From Optimization Algorithms to Dynamical Systems and Back
Presentation by Rene Vidal, Johns Hopkins University
Abstract: Recently, there has been an increasing interest in using tools from dynamical systems to analyze the behavior of simple optimization algorithms such as gradient descent and accelerated variants. This talk will present differential equations that model the continuous limit of the sequence of iterates generated by the alternating direction method of multipliers, as well as an accelerated variant. We employ the direct method of Lyapunov to analyze the stability of critical points of the dynamical systems and to obtain associated convergence rates.
Robust Guarantees for Perception-Based Control
Presentation by Nikolai Matni, University of Pennsylvania
Abstract: Motivated by vision-based control of autonomous vehicles, we consider the problem of controlling a known linear dynamical system for which partial state information, such as vehicle position, can only be extracted from high-dimensional data, such as an image. Our approach is to learn a perception map from high-dimensional data to partial-state observation, and its corresponding error profile, and then design a robust controller. We show that under suitable smoothness assumptions on the perception map and generative model relating state to high-dimensional data, an affine error model is sufficiently rich to capture all possible error profiles, and can further be learned via a robust regression problem. We then show how to integrate the learned perception map and error model into a novel robust control synthesis procedure, and prove that the resulting perception and control loop has favorable generalization properties. Finally, we illustrate the usefulness of our approach on a synthetic example and on the self-driving car simulation platform CARLA.
Perceptual Robot Learning
Presentation by David Held, Carnegie Mellon University
Abstract: Robots today are typically confined to operate in relatively simple, controlled environments. One reason for these limitations is that current methods for robotic perception and control tend to break down when faced with occlusions, viewpoint changes, poor lighting, unmodeled dynamics, and other challenging but common situations that occur when robots are placed in the real world. I argue that, in order to handle these variations, robots need to learn to understand how the world changes over time: how the environment can change as a result of the robot’s own actions or from the actions of other agents in the environment. I will show how we can apply this idea of understanding changes to a number of robotics problems, such as object segmentation, tracking, and velocity estimation for autonomous driving as well as perception and control for various object manipulation tasks, including transparent, reflective, and deformable objects. By learning how the environment can change over time, we can enable robots to operate in the complex, cluttered environments of our daily lives.
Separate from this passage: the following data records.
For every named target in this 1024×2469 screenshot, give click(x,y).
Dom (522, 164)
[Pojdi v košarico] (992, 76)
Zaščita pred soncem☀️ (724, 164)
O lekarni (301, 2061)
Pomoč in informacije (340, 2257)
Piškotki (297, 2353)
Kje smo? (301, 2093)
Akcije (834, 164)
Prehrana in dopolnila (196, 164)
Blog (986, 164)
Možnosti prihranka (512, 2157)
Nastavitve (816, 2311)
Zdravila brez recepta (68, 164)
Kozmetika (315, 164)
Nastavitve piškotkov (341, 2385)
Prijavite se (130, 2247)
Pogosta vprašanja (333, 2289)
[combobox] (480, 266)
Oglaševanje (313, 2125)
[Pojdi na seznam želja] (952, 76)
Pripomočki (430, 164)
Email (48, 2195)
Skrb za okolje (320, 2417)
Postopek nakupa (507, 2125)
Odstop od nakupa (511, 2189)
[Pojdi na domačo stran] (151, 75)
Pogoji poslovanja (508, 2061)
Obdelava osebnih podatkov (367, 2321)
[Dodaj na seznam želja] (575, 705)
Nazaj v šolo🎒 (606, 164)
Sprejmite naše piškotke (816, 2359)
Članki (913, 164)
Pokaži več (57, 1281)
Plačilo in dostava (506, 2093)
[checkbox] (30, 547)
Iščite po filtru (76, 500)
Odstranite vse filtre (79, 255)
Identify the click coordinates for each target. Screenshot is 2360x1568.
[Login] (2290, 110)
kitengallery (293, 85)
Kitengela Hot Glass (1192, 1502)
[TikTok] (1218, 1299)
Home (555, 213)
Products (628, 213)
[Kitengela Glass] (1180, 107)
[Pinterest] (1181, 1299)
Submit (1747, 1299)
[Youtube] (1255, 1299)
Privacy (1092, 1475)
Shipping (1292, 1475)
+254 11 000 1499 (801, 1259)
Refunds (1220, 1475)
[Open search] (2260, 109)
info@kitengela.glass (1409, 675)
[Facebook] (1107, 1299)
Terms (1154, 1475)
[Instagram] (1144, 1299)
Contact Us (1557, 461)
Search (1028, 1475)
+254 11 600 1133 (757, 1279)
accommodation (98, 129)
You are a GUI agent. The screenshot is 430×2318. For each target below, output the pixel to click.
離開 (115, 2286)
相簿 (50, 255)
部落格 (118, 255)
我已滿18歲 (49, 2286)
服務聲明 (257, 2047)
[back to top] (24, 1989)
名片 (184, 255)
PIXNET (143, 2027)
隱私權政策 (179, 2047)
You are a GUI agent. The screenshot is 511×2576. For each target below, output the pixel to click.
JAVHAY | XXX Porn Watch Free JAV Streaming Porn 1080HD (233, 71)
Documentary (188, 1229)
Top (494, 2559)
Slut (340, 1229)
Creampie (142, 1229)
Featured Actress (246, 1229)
Show and Tell: Robots Learning Actions from Vision and Language
Presentation by Yiannis Aloimonos, University of Maryland
Abstract: Context-free grammars have been in fashion in linguistics because they provide a simple and precise mechanism for describing the methods by which phrases in some natural language are built from smaller blocks. Also, the basic recursive structure of natural languages, the way in which clauses nest inside other clauses, and the way in which lists of adjectives and adverbs are followed by nouns and verbs, is described exactly. Similarly, for manipulation actions, every complex activity is built from smaller blocks involving hands and their movements, as well as objects, tools and the monitoring of their state. Thus, interpreting a “seen” action is like understanding language, and executing an action from knowledge in memory is like producing language. Several experiments will be shown interpreting human actions in the arts and crafts or assembly domain, through a parsing of the visual input, on the basis of the manipulation grammar. This parsing, in order to be realized, requires a network of visual processes that attend to objects and tools, segment them and recognize them, track the moving objects and hands, and monitor the state of objects to calculate goal completion. These processes will also be explained and we will conclude with demonstrations of robots learning how to perform tasks by watching videos of relevant human activities.
Topics in Graph Deep Learning
Presentation by Radu Balan, University of Maryland
Abstract: In this talk we discuss two problems seemingly unrelated: representations of permutation invariant data sets and quadratic assignment optimization problems. Two matrices of same size are called permutation equivalent if they are equal to one another up to a row permutation. The first problem asks for an Euclidian embedding of the quotient space induced by the row permutation equivalence relation. As we shall see, the problem admits several equivalent formulations. We shall discuss representations inspired by results from commutative algebra theory, measure theory, and reproducing kernel Hilbert space theory. This problem has direct application to graph classification problems where the underlying network has a natural equivariance property. The quadratic assignment problem is a NP hard optimization problem. We shall analyze an approach using graph convolution networks (GCN). We prove that a specially designed GCN produces the optimal solution for a broad class of assignment problems.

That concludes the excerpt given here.